State v. Wytcherley
This text of 496 P.3d 1158 (State v. Wytcherley) is published on Counsel Stack Legal Research, covering Court of Appeals of Oregon primary law. Counsel Stack provides free access to over 12 million legal documents including statutes, case law, regulations, and constitutions.
Opinion
Submitted September 3; remanded for resentencing, otherwise affirmed October 13, 2021
STATE OF OREGON, Plaintiff-Respondent, v. DONALD IRA WYTCHERLEY, Defendant-Appellant. Coos County Circuit Court 18CR47251; A173733 496 P3d 1158
Andrew E. Combs, Judge. Ernest G. Lannet, Chief Defender, Criminal Appellate Section, and Mark Kimbrell, Deputy Public Defender, Office of Public Defense Services, filed the brief for appellant. Ellen F. Rosenblum, Attorney General, Benjamin Gutman, Solicitor General, and Jonathan N. Schildt, Assistant Attorney General, filed the brief for respondent. Before Ortega, Presiding Judge, and Shorr, Judge, and Powers, Judge. PER CURIAM Remanded for resentencing; otherwise affirmed. Cite as 315 Or App 194 (2021) 195
PER CURIAM Defendant, who was convicted of driving under the influence of intoxicants (DUII), ORS 813.010, asserts on appeal that the trial court plainly erred in imposing a $2,000 fine, mistakenly believing the fine was mandatory rather than discretionary under the circumstances of this case. The state concedes the error. As explained below, we agree, accept the concession, and exercise discretion to cor- rect the error.
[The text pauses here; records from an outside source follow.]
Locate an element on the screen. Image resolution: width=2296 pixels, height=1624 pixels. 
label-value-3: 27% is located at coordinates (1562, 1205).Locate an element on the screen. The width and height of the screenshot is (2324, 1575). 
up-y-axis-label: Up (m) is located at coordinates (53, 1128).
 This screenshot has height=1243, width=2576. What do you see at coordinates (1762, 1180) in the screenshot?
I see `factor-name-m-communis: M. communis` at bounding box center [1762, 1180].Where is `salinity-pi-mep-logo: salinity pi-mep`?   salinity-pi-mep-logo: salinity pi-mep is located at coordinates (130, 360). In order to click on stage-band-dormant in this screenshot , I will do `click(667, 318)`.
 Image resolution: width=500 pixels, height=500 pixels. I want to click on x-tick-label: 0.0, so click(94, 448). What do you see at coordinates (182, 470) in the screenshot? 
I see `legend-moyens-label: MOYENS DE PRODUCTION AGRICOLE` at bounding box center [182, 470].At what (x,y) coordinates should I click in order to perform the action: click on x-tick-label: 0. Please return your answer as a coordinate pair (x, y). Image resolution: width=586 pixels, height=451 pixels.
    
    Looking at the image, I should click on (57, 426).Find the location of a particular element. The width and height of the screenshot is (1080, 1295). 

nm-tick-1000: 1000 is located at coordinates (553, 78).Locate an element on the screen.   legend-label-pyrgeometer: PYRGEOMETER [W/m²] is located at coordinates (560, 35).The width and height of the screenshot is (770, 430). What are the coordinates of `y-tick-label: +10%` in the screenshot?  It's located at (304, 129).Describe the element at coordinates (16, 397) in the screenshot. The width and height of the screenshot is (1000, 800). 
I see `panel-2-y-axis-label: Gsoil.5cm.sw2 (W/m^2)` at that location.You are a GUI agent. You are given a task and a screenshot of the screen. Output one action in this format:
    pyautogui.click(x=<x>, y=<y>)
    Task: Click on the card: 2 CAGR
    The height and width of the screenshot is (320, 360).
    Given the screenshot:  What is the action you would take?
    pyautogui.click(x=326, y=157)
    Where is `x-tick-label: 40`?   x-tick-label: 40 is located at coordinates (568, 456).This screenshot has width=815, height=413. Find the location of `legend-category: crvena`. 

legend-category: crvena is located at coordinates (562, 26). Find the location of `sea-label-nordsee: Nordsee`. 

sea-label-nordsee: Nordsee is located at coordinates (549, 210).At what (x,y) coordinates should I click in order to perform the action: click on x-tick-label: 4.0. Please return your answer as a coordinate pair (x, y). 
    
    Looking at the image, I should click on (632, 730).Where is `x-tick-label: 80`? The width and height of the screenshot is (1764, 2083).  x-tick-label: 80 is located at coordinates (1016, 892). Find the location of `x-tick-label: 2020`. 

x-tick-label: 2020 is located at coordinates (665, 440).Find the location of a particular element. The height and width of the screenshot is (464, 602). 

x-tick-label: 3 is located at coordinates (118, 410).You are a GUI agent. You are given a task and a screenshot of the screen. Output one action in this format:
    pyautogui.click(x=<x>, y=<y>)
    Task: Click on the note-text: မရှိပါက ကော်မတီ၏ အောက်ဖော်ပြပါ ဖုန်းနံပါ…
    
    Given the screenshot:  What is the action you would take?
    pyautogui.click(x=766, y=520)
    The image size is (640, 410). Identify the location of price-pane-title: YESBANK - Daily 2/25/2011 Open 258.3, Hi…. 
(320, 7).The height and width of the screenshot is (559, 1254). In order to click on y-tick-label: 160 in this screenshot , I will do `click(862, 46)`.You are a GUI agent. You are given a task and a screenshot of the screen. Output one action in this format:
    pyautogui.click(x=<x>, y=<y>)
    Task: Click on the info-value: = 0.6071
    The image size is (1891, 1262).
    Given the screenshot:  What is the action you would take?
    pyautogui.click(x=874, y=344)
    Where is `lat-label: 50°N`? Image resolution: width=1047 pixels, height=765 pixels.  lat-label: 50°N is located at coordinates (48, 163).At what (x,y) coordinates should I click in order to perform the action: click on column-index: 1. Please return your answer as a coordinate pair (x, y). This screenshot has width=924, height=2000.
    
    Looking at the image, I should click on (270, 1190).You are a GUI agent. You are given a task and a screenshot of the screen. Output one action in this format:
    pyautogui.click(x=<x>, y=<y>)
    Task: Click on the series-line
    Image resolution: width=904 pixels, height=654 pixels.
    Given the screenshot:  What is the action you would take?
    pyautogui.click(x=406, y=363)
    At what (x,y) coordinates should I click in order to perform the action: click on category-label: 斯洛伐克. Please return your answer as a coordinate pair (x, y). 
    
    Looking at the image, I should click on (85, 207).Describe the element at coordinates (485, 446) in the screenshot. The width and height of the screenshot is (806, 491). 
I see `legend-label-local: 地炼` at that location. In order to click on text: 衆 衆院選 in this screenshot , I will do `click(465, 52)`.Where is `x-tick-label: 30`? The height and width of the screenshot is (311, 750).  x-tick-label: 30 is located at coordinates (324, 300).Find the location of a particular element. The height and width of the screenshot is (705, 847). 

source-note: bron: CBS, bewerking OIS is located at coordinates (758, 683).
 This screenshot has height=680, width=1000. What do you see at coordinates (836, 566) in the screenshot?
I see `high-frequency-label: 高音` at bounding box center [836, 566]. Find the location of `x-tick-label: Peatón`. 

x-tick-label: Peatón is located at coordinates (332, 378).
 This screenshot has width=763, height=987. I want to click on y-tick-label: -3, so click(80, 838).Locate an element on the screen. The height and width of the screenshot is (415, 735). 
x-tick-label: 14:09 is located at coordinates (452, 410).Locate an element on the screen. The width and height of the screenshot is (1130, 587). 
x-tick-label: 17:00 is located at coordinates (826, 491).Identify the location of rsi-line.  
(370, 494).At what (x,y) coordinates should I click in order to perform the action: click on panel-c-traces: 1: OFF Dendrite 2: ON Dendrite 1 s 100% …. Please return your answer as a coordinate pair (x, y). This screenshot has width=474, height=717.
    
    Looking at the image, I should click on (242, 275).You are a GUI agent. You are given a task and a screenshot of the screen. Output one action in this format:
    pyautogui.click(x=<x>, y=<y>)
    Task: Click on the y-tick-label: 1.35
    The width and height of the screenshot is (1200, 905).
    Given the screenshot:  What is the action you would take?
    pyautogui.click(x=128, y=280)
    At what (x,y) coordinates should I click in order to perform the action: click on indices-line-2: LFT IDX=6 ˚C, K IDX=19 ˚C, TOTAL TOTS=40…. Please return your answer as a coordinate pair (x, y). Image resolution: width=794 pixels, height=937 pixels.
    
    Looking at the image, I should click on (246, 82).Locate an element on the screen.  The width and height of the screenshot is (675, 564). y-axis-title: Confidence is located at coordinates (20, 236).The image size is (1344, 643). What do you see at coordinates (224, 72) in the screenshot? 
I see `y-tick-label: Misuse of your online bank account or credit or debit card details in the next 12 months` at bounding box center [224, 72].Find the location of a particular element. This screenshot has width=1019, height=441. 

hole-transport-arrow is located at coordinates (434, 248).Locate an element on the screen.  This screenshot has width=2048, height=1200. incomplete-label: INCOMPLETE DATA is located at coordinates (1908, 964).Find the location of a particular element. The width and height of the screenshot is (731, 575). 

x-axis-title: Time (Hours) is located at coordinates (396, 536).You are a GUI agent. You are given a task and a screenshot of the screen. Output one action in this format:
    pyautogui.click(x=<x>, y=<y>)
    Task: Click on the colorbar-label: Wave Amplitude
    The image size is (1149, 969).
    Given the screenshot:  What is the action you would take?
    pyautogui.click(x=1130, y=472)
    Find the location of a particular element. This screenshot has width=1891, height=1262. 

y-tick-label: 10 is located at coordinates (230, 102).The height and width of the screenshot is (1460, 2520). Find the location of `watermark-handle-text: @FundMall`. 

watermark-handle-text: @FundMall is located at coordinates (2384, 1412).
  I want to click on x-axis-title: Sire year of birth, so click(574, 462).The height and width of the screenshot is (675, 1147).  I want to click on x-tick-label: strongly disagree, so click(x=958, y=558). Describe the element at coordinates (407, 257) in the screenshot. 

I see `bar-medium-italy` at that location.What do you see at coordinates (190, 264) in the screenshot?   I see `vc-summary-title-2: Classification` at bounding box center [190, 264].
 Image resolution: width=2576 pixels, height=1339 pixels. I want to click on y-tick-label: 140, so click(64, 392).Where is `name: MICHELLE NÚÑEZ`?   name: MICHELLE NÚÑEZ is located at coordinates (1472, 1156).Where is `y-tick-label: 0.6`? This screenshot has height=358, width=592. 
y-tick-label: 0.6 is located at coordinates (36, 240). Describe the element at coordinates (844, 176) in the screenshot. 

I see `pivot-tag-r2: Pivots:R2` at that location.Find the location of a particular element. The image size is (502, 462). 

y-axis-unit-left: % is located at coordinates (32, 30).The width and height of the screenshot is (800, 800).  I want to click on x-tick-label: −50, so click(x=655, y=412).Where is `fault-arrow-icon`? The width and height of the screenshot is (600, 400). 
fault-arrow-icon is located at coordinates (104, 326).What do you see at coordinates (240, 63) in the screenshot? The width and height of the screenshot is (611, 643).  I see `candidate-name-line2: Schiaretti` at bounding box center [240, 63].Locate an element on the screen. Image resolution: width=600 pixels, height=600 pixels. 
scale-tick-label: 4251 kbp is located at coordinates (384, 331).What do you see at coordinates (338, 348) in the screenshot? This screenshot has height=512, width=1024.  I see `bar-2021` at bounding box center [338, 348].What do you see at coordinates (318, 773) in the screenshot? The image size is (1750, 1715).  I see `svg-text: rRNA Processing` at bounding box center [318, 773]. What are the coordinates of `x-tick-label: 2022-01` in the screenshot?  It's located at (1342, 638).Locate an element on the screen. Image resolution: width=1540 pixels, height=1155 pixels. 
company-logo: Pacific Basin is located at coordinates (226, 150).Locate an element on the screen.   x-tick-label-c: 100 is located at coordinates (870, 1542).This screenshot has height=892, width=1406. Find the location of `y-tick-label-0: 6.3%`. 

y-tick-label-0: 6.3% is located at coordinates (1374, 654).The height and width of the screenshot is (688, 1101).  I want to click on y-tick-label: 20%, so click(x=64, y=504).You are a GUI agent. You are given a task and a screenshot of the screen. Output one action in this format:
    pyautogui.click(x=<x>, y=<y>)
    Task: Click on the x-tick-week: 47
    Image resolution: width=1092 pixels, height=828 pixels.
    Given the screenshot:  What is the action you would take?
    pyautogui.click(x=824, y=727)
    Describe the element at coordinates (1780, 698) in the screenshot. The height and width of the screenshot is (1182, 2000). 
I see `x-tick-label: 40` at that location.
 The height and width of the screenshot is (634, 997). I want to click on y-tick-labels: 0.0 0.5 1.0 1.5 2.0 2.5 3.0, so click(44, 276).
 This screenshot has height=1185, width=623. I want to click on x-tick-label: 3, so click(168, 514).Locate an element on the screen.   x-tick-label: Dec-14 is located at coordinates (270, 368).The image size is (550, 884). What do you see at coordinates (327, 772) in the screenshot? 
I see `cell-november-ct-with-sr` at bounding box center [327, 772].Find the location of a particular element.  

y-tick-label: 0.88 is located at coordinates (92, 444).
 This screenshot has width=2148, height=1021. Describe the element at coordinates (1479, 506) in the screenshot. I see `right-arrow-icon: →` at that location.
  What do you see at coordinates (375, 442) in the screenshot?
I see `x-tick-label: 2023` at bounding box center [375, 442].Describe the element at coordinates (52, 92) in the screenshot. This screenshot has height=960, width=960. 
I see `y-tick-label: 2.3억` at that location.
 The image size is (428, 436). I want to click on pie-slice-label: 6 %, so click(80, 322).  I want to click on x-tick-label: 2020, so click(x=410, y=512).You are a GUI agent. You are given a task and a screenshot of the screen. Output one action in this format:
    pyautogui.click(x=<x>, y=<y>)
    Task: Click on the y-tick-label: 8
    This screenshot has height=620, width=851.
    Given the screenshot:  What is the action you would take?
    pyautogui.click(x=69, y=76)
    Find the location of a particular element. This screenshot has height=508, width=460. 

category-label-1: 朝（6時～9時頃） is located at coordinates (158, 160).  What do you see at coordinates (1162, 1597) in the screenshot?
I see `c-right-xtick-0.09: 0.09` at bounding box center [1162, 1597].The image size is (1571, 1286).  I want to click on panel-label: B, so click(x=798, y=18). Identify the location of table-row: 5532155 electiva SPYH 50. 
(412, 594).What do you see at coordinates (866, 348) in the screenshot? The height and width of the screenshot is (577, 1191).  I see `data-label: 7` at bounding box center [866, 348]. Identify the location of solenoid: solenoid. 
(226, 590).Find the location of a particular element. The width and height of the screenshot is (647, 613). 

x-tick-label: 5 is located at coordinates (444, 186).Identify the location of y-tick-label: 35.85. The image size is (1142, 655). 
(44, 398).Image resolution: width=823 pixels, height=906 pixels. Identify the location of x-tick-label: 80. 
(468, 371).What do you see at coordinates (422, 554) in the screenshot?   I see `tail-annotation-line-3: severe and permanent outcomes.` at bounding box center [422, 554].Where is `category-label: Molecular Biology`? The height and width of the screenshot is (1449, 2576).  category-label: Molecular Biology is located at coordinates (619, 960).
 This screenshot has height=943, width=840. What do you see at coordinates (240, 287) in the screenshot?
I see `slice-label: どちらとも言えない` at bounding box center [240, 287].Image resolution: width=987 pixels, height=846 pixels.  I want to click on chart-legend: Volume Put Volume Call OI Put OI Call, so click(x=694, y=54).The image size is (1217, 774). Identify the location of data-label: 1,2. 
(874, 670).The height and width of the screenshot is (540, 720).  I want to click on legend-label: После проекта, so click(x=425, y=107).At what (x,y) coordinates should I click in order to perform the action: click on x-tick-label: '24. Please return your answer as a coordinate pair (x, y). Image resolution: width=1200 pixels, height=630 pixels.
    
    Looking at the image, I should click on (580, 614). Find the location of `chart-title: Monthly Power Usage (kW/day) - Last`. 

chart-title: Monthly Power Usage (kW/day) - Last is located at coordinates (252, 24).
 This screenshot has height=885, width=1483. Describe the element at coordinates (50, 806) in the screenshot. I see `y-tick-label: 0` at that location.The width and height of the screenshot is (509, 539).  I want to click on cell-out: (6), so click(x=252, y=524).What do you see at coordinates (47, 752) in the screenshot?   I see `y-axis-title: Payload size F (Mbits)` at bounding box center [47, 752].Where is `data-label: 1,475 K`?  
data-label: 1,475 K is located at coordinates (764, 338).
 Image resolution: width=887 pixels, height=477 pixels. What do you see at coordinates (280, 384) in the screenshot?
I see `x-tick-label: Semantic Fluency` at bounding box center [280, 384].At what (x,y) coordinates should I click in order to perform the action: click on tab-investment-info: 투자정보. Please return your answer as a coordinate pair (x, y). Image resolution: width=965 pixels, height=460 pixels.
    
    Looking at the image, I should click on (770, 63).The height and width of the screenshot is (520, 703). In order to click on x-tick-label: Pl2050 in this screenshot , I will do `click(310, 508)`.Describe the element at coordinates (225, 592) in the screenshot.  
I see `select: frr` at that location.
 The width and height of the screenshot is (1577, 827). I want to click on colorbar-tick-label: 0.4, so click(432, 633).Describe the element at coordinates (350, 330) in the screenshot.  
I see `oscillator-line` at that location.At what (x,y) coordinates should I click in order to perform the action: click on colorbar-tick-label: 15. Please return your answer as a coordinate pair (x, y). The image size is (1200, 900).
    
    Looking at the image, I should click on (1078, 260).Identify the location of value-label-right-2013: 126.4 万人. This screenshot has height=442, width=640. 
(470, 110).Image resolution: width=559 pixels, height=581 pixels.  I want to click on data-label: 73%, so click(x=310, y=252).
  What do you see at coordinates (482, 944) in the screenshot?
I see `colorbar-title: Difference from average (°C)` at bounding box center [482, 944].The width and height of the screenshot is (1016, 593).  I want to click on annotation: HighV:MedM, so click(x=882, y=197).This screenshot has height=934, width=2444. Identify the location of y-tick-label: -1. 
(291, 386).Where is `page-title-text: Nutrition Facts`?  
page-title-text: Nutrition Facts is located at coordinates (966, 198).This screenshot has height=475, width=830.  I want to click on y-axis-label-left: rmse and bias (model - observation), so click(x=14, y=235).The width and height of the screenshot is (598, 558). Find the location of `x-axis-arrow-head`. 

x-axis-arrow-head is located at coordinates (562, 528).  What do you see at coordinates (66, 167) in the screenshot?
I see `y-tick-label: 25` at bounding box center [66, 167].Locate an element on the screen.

Under ORS 813.010(6), a court must impose, “[f]or a person’s third or subsequent [DUII] conviction, a mini- mum [fine] of $2,000 if the person is not sentenced to a term of imprisonment.” In the present case, the court concluded the fine was mandatory, although it sentenced defendant to jail as a condition of probation. In State v. Frier, 264 Or App 541, 546-47, 333 P3d 1093 (2014), we concluded that a “term of imprisonment” under that statute included jail time imposed as a condition of probation. Accordingly, the trial court’s conclusion that a $2,000 fine was mandatory in this case was incorrect. As the state acknowledges, we have corrected similar errors as plain error in the past. See, e.g., State v. Paulsen, 309 Or App 414, 481 P3d 1034 (2021); State v. Loudermilk, 288 Or App 88, 405 P3d 195 (2017). For the reasons set forth in Loudermilk, we exercise discretion to correct the error. Remanded for resentencing; otherwise affirmed.